"Is it learning?" Online motor adaptation in end-to-end robotics
Part 2: Where the low-level controller responds to the unexpected
This article is part of a series on end-to-end robotics pipelines:
This article
Coming soon
Last week, I wrote about modern end-to-end robotics pipelines; why this is the new north star, and the hidden architecture behind successful implementations. Part 1 reviewed some implementations showing signs of a cascade of a high-level (HL) → low-level (LL) controller in the actuation end of the pipeline:
I have first-hand experience demonstrating walking robots to customers in a sandy desert, and as the robots slipped they asked, “is it learning?” With the prior of people adapting their gait as they walk on ice (for example), a reasonable expectation is that an isolated robot can adjust its behavior after some trial & error or adaptation period.
However, this is not how naive foundation-model end-to-end pipelines (such as those covered in part 1) work today; a particular robot can only change its behavior once the “hive brain” is updated with new data in its training. Due to the size of these models, it is impractical that training happens on-device or frequently.
So, in part 2, we ask: how can a fielded robot adapt to unexpected conditions? Why do we even need adaptability? Given the HL → LL controller cascade structure in modern end-to-end pipelines from part 1, where does this adaptability live, and how does it affect the mapping to computing hardware? Lastly, we will also look at some published implementations and see how they approach or ignore this issue.

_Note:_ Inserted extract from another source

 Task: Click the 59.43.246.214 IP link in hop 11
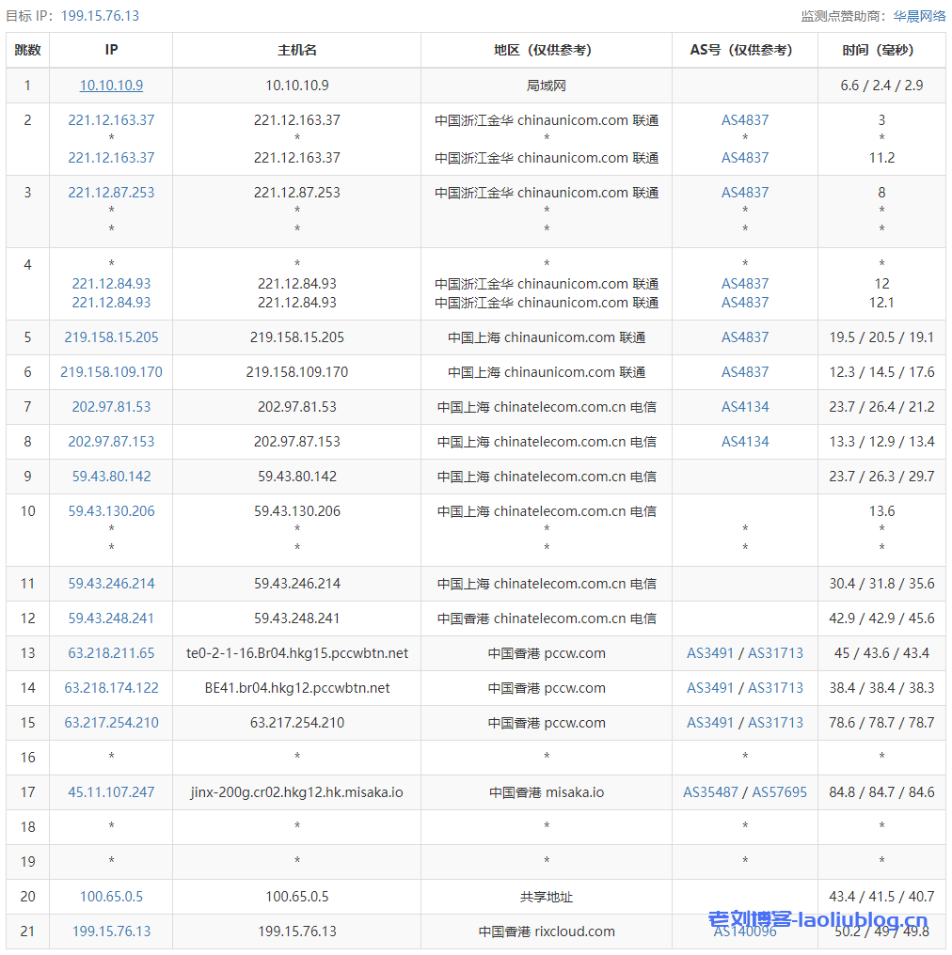click(111, 584)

Updates to part 1, hot off the presses
Before we dig into part 2, I need to add a couple of updates from relevant news releases that I wasn’t able to review before part 1 was published (Jan 26):
Microsoft’s Rho-Alpha model announcement with commentary on Tech talks (Jan 24) reveals “split architecture” including dedicated low-level controller, underscoring at least two points in the part 1 post. (a) Tactile and proprioceptive information is incorporated in the action expert, showing that the action head facilitates feedback loops; (b) higher control bandwidth via so-called bypass mechanism. Quoting the post, “The long-term goal, Kolobov said, is to have the action expert or a part of it operate on proprioception and physical sensing modalities at a significantly higher frequency than on visual and language data.”

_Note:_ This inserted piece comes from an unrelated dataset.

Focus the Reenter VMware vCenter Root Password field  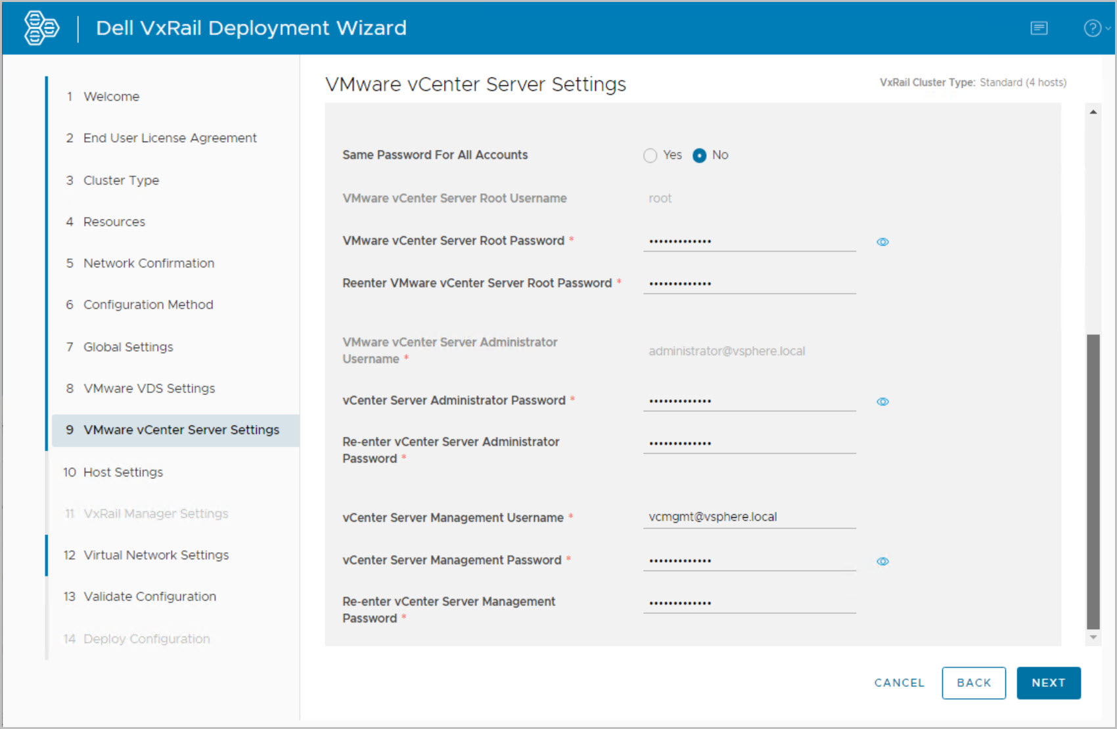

Figure Helix 02 Jan 27 update reveals new “System 0” controller, underscoring at least four points in the part 1 post. The “system 0” implementation is described as a dedicated whole-body controller (WBC), which conventionally converts desired accelerations or velocities to joint torques based on a model of the robot. (a) S1 went from controlling the upper body to the whole body, and this reduced the overall system complexity by separating concerns; (b) S0 and S1 incorporate tactile data in tighter feedback loops, without adding complexity to the large VLM S2; (c) S0 runs at a KHz rate increasing the last-level control bandwidth; (d) it is trained for that specific robot (vs. cross-embodiment), localizing robot body-related parameters in one place (and presumably enabling generalization of S2/S1 to a different robot). The purpose of the WBC is similar to the model-based reference in part 1, but the difference here is that it is also a neural network trained from data.1
I expect that we will continue to see further evidence and refinement of hierarchical control structures in commercial robots, vs. unstructured end-to-end pipelines. Make sure to subscribe to get future updates:
This publication and this post contain the author’s personal thoughts and opinions only, and do not reflect the views of any companies or institutions.
Why do we need adaptability?
When a robot leaves the lab and is in customers’ hands, it will at some point inevitably be subjected to an unexpected operating condition, stemming from component failure, perturbation, environmental condition, or operating condition (e.g. payload). To address this, one recourse is to build a large-enough model that has enough experience to handle all these situations (i.e. domain randomization, multi-embodiment, etc.). This of course takes (much) more data and more training, as OpenAI showed from their dexterity result in 2019:
The other option is adaptation in a strategic part of the pipeline to address as many of these variations as possible. In this post, we are focused on the action end of the pipeline, and the classes of variation we are interested in include variability in joints / motors (friction, motor torque), terrain properties, payload.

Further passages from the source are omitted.